Most genetic changes in humans occurred in past 5000 years, finds new study

NEW DELHI: In the past 5000 years, the human genome - the genetic code carried in our DNA - has accumulated a large number of variations, many of them potentially harmful. This has happened because of exploding human population, which causes naturally arising genetic mutations (changes) to keep collecting and getting passed on to progeny.
A study published today in the scientific journalNaturehas detailed when many of those rare variants arose. The study had a fairly large sample of 4,298 North Americans of European descent and 2,217 African Americans which enabled the researchers to gather unprecedented details from the genetic code.

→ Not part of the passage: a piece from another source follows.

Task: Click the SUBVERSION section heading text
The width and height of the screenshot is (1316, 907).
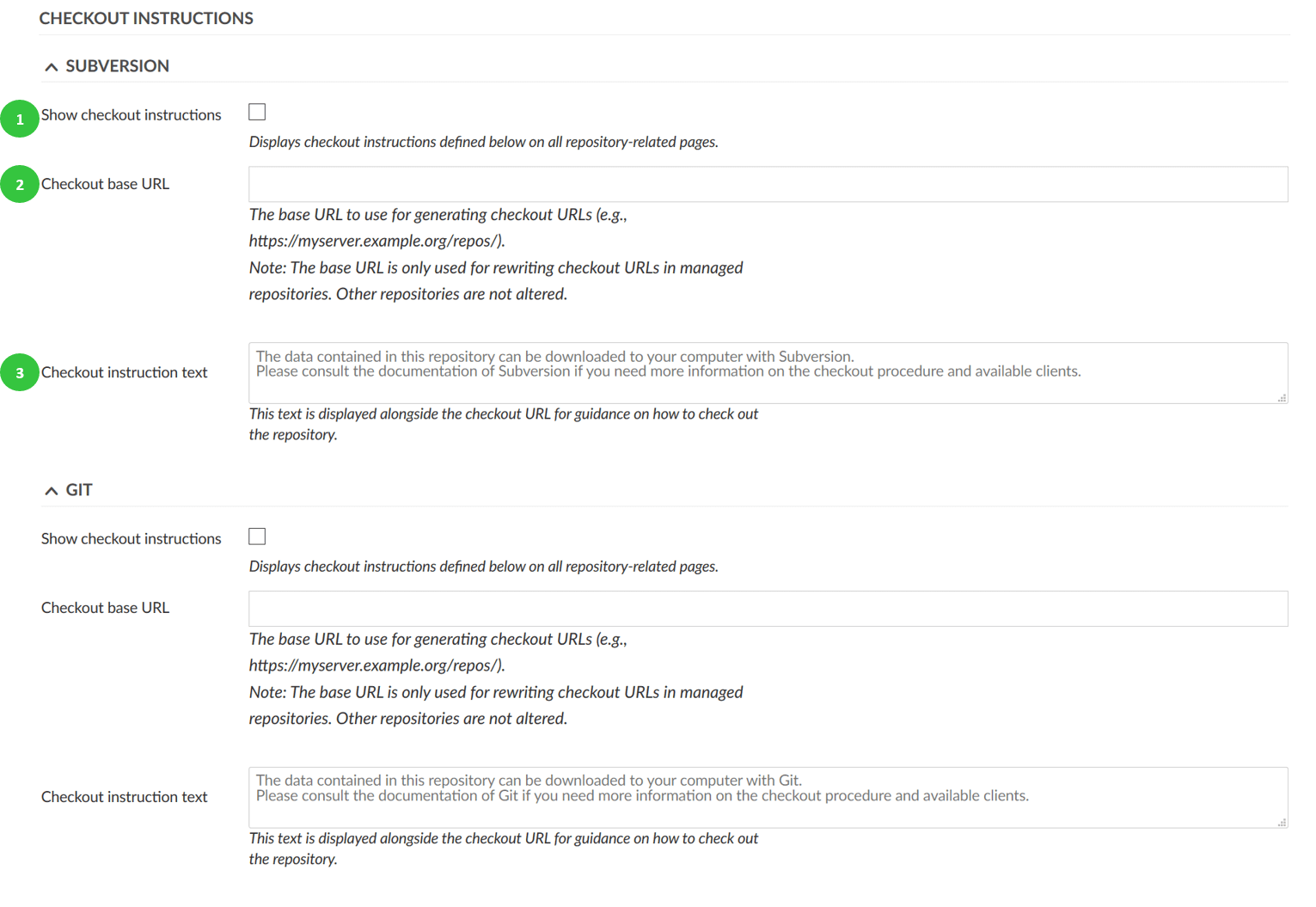Action: [118, 66]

Study co-author Josh Akey, a genomics expert at the University of Washington in Seattle told Nature that the researchers now have "a way to look at recent human history in a way that we couldn't before."
Researchers identified the origins of more than 1.15 million single-nucleotide variants, that is, "locations where a single letter of the DNA sequence is different from other individuals" in the genomes of the studied sample. These changes were found in those sections of the genes that provide the template for building proteins. Besides confirming that these variations occurred during the past 5,000-10,000 years, they also found that changes reflected different routes and times of migration by humans.

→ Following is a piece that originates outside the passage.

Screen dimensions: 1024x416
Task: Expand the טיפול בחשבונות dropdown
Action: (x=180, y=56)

Of all the changes, nearly three-fourths - 73 percent - arose the past 5,000 years, the researchers report in Nature. About 14 percent of the variants were potentially harmful, and of those, 86 percent arose in the past 5,000 years.
It is these variants that could be contributing to vulnerability or inclination to specific diseases. "There's so many of variants that exist that some of them have to contribute to disease," says Akey, quoted in Nature.
Does that mean that humans today are more susceptible to diseases? Not necessarily, say the researchers. What it suggests is that most diseases are caused by more than one variant, and also, that diseases could operate through different genetic pathways and mechanisms in different people. It was earlier believed that common diseases are caused by common variations. This led to a popular perception that diseases could be cured by simply identifying the variations causing them. This study debunks that belief. It is the rarer variations that may be responsible for susceptibility to diseases.
The researchers found that the European Americans had a larger proportion of potentially harmful variants. This was probably because of what is called the 'genetic bottleneck' that happened when they originally migrated out of Africa. The first small group of humans that leftAfrica for Europe would have been forced to mate amongst themselves for some time. This would have caused a sudden drop in genetic diversity or a 'bottleneck'. In the rapid expansion in population size that followed, selection was slow to catch up to and weed out potentially harmful mutations, Nature reported.